My forthcoming book On Belonging and Narrative explores how belonging and narrative enable and condition each other. I believe that doing so can lead to a richer understanding not only of narrative in general but also of narrative art, the novel in particular. My point of departure is that belonging is not a given, but is continuously produced in and through narrative. Based on this assumption, the argument that I unfold is that we tell and listen to stories because we yearn to belong, and that the novel has advanced to become a major testing ground in this matter. With its endlessly malleable form, its searching and struggling characters, and its popular tropes of quest and trial the novel indeed is perfectly suited to this end. If and how we belong—by way of leaving our home, building it anew, dwelling in multiple homes, or dismissing the idea of home all together—is to a substantive degree determined by narrative mediation. And with its well-known affinities to troubled states of belonging, the novel has incessantly shaped both the yearning for a place in the world and the narrative vectors and affective currencies in which such a place can be forged. My current research turns from immersive architectures to institutional structures, and from reading individuals to the reading public to examine the literary and media aspects involved in generating that institutional space—the public sphere—on which democratic societies like the U.S. so crucially depend. I decided to work on this topic, which I will talk about at Deutsches Haus on November 17, on the day after Trump’s election. Numb and dumfounded as I was, I asked myself what scholars of literature and culture like me can contribute to the most urgent project of our time: the project of revitalizing democratic culture and its institutions. And counterintuitive as it might seem in our visually inclined media age, I think that the current crisis of democracy reminds us how firmly the public sphere is still grounded in reading and readership. In fact, my hope is that the current crisis creates an opportunity to strengthen these important foundations.

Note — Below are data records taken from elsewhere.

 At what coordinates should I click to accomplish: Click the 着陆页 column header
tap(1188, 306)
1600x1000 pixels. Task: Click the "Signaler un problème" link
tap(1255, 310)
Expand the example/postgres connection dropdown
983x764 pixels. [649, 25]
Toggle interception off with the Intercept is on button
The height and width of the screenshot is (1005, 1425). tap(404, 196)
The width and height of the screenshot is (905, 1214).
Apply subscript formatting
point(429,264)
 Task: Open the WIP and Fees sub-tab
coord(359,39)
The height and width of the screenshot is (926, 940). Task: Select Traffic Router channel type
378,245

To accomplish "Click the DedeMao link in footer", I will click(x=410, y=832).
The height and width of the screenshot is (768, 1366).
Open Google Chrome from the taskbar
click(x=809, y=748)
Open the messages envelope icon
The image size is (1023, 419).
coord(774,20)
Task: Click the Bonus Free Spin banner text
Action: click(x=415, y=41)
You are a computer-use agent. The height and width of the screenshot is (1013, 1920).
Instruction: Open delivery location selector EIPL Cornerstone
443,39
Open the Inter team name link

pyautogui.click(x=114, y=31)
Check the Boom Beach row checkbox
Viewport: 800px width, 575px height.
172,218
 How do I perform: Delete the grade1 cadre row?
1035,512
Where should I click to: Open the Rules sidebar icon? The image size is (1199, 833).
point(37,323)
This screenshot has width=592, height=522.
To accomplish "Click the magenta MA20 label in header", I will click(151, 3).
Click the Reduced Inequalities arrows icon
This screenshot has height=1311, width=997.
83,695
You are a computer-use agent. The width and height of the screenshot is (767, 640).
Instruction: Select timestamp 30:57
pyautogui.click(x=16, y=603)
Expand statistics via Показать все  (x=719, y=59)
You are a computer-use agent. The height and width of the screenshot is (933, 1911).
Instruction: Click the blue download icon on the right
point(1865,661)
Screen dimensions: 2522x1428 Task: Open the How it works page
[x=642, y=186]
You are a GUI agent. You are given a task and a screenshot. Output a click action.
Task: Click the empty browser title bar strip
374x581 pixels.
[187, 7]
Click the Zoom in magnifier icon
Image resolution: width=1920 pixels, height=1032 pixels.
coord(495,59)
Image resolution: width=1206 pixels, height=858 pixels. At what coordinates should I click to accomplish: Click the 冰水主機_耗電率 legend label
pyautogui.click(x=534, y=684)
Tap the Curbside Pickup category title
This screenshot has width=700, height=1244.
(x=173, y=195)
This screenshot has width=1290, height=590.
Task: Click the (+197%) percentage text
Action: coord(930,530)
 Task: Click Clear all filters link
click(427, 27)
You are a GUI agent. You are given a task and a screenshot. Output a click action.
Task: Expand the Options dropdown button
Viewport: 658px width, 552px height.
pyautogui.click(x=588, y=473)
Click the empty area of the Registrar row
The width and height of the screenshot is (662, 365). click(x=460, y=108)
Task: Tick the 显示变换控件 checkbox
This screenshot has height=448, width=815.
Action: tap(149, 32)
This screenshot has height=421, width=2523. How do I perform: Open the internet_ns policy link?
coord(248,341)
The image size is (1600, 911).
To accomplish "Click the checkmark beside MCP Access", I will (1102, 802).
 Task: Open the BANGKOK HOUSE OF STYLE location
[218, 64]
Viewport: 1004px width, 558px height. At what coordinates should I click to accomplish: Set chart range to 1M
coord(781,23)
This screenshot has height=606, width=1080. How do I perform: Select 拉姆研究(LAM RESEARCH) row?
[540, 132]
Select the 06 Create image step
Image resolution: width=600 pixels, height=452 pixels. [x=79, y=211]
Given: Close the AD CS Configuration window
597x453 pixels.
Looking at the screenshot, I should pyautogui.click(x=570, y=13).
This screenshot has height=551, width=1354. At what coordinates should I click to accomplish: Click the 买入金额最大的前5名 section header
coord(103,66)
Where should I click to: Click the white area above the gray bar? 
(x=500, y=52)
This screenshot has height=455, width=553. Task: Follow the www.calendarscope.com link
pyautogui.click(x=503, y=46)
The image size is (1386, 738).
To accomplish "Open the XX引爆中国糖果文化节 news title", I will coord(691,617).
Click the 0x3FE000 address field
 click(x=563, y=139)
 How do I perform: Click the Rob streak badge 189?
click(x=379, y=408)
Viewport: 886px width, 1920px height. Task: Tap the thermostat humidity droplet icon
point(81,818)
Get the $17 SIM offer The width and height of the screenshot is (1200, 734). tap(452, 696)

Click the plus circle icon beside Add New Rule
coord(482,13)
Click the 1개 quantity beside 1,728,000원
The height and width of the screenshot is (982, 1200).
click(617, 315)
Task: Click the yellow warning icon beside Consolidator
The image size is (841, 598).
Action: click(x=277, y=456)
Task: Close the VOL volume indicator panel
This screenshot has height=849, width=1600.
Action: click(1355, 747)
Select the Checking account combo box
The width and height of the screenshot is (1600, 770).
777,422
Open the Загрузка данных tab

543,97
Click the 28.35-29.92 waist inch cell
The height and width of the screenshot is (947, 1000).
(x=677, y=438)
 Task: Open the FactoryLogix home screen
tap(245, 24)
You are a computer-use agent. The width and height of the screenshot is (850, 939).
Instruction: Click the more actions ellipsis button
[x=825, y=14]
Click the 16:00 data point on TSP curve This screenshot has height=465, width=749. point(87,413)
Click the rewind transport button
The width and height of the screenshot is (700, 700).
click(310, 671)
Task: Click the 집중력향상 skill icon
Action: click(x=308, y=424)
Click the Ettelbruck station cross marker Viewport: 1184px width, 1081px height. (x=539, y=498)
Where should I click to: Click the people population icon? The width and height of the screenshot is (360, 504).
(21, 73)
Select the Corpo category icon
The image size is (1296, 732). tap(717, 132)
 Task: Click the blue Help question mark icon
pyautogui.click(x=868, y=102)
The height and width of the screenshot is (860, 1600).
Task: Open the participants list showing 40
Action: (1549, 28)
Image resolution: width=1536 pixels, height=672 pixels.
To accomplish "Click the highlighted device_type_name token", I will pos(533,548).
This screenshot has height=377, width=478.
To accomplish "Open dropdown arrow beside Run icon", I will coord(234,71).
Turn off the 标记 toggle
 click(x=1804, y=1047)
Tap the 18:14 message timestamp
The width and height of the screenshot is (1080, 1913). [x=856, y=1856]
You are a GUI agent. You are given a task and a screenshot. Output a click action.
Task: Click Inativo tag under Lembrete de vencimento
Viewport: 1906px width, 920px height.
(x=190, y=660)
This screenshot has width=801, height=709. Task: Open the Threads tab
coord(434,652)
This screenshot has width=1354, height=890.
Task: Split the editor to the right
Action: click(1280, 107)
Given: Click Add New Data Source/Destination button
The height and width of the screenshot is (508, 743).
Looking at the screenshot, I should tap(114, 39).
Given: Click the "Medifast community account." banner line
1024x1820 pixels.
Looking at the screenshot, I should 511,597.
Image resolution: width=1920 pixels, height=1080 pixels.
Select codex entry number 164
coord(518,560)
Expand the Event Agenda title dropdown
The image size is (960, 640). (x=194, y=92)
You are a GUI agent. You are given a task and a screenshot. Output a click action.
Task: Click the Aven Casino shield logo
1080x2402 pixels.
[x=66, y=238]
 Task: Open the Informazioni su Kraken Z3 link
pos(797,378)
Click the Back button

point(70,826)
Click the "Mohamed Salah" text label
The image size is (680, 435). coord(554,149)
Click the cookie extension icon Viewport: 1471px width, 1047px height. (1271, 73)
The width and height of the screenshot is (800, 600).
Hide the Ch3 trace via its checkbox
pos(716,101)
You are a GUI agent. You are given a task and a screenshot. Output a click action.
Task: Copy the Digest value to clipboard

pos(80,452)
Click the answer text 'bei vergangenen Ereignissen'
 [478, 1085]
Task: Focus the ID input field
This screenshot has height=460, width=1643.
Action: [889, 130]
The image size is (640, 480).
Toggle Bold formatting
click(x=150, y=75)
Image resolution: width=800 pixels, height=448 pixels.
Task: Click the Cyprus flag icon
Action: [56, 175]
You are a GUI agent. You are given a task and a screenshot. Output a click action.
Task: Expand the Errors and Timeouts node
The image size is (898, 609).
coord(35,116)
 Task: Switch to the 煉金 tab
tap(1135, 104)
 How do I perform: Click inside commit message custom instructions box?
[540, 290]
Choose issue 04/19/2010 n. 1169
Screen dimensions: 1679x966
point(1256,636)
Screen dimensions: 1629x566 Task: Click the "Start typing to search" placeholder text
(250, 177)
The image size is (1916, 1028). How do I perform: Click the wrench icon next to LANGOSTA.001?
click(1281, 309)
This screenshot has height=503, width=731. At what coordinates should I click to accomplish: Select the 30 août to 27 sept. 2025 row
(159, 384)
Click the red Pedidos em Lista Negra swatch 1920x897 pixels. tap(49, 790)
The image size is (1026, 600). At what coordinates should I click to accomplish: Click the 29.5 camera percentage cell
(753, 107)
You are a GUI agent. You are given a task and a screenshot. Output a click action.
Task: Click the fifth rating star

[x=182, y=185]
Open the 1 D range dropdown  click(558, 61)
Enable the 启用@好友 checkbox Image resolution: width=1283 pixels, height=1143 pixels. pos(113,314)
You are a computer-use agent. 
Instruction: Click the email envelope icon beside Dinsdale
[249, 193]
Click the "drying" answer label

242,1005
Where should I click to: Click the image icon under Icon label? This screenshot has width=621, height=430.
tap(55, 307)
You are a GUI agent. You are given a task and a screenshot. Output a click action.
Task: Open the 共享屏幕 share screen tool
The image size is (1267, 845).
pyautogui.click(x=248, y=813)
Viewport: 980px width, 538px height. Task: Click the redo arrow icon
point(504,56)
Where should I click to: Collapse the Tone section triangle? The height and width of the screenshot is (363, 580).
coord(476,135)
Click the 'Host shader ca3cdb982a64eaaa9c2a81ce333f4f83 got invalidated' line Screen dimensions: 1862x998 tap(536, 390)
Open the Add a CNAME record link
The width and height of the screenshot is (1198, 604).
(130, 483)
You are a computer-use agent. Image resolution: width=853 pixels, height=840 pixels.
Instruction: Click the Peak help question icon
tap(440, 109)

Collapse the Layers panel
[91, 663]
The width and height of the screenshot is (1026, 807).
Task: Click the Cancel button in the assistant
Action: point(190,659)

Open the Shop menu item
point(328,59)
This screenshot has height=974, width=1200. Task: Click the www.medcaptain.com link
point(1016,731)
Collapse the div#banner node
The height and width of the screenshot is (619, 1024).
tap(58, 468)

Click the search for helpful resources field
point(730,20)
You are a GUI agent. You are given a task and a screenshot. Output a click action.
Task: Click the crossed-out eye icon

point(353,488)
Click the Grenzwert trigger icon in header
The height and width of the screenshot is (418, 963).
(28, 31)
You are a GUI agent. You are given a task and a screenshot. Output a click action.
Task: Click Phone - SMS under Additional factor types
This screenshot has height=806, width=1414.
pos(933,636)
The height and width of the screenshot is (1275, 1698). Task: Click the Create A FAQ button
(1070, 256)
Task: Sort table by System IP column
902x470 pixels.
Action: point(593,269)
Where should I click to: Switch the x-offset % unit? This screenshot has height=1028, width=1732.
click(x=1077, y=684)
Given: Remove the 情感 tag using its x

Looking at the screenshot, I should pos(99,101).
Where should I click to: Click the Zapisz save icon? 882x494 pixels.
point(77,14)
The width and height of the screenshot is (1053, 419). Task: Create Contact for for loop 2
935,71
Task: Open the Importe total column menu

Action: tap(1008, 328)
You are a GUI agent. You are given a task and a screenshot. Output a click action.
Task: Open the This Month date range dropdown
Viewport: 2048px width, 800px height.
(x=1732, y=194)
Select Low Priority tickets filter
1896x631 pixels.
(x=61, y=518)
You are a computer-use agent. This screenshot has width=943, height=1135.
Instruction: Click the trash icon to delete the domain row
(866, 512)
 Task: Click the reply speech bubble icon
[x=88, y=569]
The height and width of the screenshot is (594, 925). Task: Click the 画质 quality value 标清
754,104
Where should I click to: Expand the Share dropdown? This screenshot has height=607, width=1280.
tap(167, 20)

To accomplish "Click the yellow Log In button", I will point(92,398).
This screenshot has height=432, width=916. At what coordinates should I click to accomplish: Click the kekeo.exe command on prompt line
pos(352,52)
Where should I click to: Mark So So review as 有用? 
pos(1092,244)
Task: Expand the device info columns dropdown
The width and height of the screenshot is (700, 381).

6. Tom Wolfe, the author of the New York classic Bonfire of the Vanities, once said, “One belongs to New York instantly, one belongs to it as much in five minutes as in five years.” How would you assess this statement in light of your research into the topic of belonging and your own experience in New York?
Ha! This is an intriguing thought! I think it underwrites my point about the productive liaison between belonging and narrative. For is this not a beginning of a great story? A story that I inhabit these days, just like many others have done before me. And that I may want to continue, reject or revise the next time I come to this fabulous place.
7. In addition to your academic accomplishments, you’ve also been a professional triathlete and won the ‘Ironman Lanzarote’ in 2001. Is there a connection between your academic and athletic endeavors?
Well, many of our academic endeavors are also quite extensive and lonely. And there is often the sense that even on a good day you have not done enough. You may have had a great run, but your swim practice was mediocre, and you did not ride your bicycle or see your physiotherapist. In the academic world this translates into teaching a great seminar, preparing for the next, running an important faculty meeting, but not getting any writing or reading done on that day. In both worlds, your motivation has to be mostly intrinsic because recognition is scarce on a daily basis. But if you are the kind of person who thrives in this state, it also gives you great liberties!